> _WHAT TO PRODUCE_
Locate every row below that contains the string "target" and copy each such row in full. Case counts.

> _RECORDS PROVIDED_
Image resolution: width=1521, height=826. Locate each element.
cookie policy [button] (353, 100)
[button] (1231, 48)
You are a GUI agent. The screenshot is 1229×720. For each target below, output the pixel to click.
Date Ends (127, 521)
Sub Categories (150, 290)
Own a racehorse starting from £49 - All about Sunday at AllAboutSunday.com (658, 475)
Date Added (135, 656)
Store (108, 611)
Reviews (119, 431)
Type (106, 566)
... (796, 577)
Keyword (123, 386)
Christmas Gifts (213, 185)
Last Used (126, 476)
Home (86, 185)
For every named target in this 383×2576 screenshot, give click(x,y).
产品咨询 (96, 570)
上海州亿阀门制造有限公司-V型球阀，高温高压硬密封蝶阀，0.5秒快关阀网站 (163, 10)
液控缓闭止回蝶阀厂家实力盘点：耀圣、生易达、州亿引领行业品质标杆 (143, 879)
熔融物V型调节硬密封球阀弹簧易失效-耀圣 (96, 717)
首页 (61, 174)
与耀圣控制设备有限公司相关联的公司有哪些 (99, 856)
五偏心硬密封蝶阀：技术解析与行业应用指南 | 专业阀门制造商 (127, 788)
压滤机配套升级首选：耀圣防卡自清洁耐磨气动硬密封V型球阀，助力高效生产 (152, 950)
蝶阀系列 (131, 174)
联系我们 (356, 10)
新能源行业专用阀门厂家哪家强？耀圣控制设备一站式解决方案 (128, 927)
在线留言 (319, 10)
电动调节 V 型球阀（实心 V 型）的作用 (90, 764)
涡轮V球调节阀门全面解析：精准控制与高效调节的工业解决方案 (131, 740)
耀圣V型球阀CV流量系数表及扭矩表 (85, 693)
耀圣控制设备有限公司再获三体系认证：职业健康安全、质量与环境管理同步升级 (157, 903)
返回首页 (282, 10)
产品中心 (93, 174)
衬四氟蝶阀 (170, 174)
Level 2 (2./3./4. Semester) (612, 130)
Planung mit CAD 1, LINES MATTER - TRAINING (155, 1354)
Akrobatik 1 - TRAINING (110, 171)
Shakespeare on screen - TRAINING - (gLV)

> _COMPLETE OUTPUT_
You are a GUI agent. The screenshot is 1229×720. For each target below, output the pixel to click.
For every named target in this 383×2576 screenshot, give click(x,y).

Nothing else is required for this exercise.